Nuclear Scientist Krishnan Santhanam told Times Now TV that the plans to explode the bomb at Pokhran was put on "hold" due to apparent US pressure.
PVN had denied it, he had said that it was not the US pressure but national interest was the reason. here is the other version
Bhuvnesh Chaturvedi, who was the Minister of State in the Prime Minister's Office at the time of the 1994 nuke plan, told Times Now that the government was indeed planning for a nuke test, but cited domestic reasons for its deferment.
"We had the capacity to do it, but we did not do it, because the elections were near. We did not want the successive government to bear the brunt. If the government would have continued in power, we could have done it," Chaturvedi said.
Bhuvnesh Chaturvedi seems to be telling the truth. Because as per former Prime Minister Atal Bihari Vajpayee, who ordered the nuclear tests
an emotional Vajpayee said when he assumed the Prime Minister's office in 1996 (the 13-day stint), he received a paper from his predecessor urging him to continue the country's nuclear programme.
Rao had asked me not to make it public; but today when he is dead and gone, I wish to set records straight.
In typical Vajpayee fashion, the former Prime Minister went on: Rao told me that the bomb is ready. I exploded it. I did not miss the opportunity.
Its worth quoting C. RAJA MOHAN in his article Portrait of Rao as N-architect
Rao’s mandate to his foreign secretary J.N. Dixit (1991-94) was to buy time and space for India’s bomb programme.
Together Rao and Dixit, now the national security adviser, devised a variety of diplomatic strategems to resist international pressures without confronting the US head-on and thus gained valuable time for Indian scientists to come up with a credible programme of nuclear tests, including the Hydrogen bomb.
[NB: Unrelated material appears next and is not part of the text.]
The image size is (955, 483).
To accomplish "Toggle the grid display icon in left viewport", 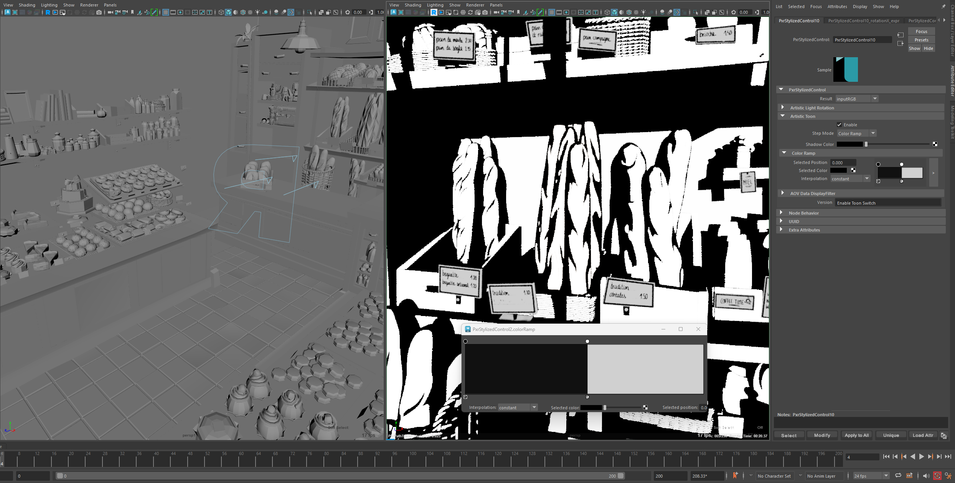I will click(x=166, y=12).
The appointed day arrived in mid-December 1995. The nuclear devices were already put into the L-shaped hole dug for the purpose in Pokhran desert. The Ministries of External Affairs and Finance had estimated of the costs of US sanctions that would have followed. The officer in the MEA specialising in the nuclear issue had a prepared statement in his drawer justifying India’s decision.
As US satellite pictures began to show Indian preparations for the test, the New York Times broke the story about India’s plans to test on December 15. After two days, India finally declared it had no intention to test.Had Rao tested in 1995, India’s political history might have been different. With elections due in mid-1996, the nuclear card could have possibly returned Rao to power. Yet, inexplicably Rao chose not to. Some say he succumbed to US pressure. Others say he was concerned about Pakistan’s reaction and the economic consequences.
Nuclear ambivalence summed the man that Rao was — laying foundations for the transformation of India’s security, foreign and economic policies, but holding back at key moments.